ASSIGNMENT
I need only the number of lines in this data that contain the string "computer".

Data extracted from a collection:
--- START ---
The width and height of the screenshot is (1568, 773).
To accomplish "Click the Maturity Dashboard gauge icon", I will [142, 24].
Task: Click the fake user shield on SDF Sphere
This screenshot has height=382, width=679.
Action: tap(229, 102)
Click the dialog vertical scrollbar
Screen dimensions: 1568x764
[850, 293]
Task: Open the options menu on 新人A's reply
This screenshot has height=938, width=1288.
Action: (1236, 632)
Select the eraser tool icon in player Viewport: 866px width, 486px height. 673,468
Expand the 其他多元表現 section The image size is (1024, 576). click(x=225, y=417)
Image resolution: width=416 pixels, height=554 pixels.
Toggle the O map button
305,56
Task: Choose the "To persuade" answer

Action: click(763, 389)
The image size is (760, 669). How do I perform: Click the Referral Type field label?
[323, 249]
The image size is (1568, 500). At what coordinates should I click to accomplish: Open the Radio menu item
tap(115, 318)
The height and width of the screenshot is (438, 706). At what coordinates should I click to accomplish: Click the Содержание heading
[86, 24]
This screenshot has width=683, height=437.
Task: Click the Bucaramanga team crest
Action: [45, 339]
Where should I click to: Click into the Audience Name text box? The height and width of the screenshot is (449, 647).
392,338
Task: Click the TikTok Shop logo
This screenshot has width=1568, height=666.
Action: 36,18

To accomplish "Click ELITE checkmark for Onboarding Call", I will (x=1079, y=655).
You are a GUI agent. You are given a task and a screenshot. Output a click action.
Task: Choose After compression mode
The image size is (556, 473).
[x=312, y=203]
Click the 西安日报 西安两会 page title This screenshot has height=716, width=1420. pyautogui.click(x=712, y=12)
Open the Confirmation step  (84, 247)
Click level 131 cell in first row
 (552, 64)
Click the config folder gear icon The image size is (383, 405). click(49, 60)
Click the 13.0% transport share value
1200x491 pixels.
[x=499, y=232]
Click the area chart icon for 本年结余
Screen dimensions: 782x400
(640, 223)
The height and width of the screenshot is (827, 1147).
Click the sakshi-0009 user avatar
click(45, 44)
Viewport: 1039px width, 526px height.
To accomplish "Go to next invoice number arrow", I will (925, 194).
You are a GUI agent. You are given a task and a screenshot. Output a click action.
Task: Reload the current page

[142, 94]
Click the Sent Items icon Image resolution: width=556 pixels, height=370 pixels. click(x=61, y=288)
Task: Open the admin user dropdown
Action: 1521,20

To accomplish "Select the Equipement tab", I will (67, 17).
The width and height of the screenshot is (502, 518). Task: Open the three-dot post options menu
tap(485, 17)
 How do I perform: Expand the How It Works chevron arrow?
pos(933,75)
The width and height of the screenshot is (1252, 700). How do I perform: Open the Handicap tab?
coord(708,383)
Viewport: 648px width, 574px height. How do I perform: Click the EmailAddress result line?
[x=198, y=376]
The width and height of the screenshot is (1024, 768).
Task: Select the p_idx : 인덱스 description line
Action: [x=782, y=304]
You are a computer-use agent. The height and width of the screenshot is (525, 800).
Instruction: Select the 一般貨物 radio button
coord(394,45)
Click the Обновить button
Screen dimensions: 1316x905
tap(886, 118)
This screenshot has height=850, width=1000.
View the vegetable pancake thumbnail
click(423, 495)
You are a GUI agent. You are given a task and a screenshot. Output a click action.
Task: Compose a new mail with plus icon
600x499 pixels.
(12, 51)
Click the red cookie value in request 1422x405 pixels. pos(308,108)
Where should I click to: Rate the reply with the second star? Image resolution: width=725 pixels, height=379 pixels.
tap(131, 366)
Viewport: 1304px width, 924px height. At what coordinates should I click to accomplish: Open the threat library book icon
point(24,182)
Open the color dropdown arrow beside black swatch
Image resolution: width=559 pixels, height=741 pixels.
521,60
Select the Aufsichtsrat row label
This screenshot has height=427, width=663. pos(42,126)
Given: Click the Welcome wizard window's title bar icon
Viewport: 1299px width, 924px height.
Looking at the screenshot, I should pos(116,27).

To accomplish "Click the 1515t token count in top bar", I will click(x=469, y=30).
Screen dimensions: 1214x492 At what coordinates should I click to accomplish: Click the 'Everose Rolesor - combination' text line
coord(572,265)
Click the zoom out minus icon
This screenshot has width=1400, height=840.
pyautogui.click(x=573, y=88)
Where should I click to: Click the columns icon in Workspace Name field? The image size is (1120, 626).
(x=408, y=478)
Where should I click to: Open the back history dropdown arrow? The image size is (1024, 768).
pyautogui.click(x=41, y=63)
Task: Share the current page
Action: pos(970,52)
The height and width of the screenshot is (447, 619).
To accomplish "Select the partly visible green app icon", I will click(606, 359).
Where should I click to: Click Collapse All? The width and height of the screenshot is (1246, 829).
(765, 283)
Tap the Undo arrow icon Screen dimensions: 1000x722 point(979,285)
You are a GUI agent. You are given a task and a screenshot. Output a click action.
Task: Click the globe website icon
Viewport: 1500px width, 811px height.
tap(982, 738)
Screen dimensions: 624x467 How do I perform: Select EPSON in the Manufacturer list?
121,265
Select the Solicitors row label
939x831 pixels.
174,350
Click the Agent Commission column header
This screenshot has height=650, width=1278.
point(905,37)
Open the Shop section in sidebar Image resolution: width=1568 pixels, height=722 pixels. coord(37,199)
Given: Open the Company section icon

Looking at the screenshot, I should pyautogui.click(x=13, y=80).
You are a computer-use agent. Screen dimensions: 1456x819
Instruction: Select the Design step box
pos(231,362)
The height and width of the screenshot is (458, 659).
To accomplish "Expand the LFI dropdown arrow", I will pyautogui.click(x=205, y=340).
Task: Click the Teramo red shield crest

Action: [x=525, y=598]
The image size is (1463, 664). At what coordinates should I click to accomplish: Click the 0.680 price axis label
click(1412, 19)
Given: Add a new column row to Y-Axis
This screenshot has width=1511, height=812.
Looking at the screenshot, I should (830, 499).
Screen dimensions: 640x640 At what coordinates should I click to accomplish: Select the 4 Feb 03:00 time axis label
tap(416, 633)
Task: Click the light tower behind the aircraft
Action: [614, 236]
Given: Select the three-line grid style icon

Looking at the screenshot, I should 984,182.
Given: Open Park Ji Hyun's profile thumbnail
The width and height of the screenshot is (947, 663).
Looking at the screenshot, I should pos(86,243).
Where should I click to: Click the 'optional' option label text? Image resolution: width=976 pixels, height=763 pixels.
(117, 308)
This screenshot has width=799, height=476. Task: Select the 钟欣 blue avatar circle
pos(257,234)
--- END ---
EXERCISE RESULT
2